Additionally, they report full representation of the microarray-synthesized oligonucleotides: all 3840 barcodes in subpools A and B were detected in at least 10 of the reads, while none of the 256 negative control barcodes was detected in more than 5 reads. Similarly, rich diversity was observed in terms of barcode combinations.
Thus, the researchers were able to demultiplex more than 86% of filtered reads tagged with 3840 barcodes with a crosstalk rate of 0.17%. This level of crosstalk is comparable to that exhibited by 96-plex single-end barcoding schemes in the Illumina platform despite the higher plexity and the combined error rate of: microarray-based synthesis, multiple rounds of PCR amplification using low-fidelity Taq polymerase and native, single-pass ONT sequencing.
Significant improvement
The number of distinct barcodes synthesized and demultiplexed here is one order of magnitude higher than the largest commercially-available barcoding kits for long-read sequencing (3840 vs. PacBio’s 384), while the diversity afforded by combinatorial asymmetric barcoding with this many distinct tags would be close to that offered by 12-nt unique molecular identifiers or UMIs (3840×3840≈14.7 M vs. 412≈16.7 M). Even higher numbers are easily within reach, as the NS-watermark barcode design framework is arbitrarily scalable (limited only by barcode length) and microarray-based synthesis of tens of thousands to millions of oligonucleotides per chip is already commercially available.
NS-watermark barcodes, particularly when combined with scalable, low-cost microarray-based synthesis, are a promising tool for long-read applications which require massive barcoding, high read recovery and low crosstalk.
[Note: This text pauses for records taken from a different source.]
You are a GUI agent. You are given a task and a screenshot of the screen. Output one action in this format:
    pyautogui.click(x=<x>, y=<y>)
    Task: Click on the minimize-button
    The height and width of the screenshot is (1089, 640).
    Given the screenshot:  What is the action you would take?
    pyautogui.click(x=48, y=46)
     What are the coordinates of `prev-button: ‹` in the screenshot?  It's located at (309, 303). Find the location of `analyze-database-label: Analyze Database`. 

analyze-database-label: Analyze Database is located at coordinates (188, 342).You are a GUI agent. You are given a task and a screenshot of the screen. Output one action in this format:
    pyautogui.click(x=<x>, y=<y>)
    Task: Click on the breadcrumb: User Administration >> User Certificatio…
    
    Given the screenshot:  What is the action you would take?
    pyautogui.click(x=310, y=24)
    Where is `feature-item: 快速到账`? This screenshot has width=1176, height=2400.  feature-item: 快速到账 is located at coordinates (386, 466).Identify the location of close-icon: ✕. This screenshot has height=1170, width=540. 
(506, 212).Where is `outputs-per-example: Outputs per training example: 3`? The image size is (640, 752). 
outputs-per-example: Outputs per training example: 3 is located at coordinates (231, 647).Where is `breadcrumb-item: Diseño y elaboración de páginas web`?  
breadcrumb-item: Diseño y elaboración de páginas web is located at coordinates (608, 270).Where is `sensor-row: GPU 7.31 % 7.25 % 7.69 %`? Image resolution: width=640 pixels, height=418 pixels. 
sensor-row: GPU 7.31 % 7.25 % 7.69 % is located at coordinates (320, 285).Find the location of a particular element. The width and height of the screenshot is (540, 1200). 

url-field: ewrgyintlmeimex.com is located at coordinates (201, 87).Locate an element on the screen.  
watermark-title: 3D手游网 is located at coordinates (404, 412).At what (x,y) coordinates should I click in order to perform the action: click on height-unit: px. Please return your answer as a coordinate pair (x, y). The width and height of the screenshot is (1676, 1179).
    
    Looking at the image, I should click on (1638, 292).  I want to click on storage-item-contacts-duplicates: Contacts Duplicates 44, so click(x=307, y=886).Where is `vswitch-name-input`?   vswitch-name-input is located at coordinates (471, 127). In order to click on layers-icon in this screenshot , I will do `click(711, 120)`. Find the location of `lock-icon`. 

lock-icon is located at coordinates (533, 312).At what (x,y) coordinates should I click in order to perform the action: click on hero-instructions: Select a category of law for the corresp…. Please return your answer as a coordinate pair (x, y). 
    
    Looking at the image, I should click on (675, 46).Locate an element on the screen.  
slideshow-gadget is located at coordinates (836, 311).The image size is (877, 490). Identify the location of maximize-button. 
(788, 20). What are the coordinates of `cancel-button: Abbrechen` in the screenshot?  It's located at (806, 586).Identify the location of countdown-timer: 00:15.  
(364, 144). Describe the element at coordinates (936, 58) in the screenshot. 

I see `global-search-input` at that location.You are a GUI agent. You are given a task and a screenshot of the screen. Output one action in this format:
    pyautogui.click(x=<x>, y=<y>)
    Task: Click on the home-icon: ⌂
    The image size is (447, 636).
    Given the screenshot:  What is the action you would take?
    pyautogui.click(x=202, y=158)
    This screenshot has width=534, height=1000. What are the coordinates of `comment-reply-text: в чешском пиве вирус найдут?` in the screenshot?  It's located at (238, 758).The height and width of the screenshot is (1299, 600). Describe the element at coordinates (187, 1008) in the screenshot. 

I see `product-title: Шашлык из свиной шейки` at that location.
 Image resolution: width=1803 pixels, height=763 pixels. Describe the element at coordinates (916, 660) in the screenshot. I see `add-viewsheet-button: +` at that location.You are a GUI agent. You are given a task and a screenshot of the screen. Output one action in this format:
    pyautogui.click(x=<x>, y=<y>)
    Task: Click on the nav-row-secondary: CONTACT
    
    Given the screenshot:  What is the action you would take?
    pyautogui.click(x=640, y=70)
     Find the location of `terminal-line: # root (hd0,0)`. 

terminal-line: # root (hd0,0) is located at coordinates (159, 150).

OligoMix® has also been demonstrated as an effective method of high-throughput oligo synthesis for production of guide RNA libraries in CRISPR/Cas 9 high-throughput functional genomic screens
References
- Ezpeleta J, Krsticevic FJ, Bulacio P, Tapia E. (2017) Designing robust watermark barcodes for multiplex long-read sequencing. Bioinformatics 33(6):807-813. [article].
- Ezpeleta J, Garcia Labari I, Villanova GV, Bulacio P, Lavista-Llanos S, Posner V, Krsticevic F, Arranz S, Tapia E. (2022) Robust and scalable barcoding for massively parallel long-read sequencing. Sci Rep 12(1):7619. [article].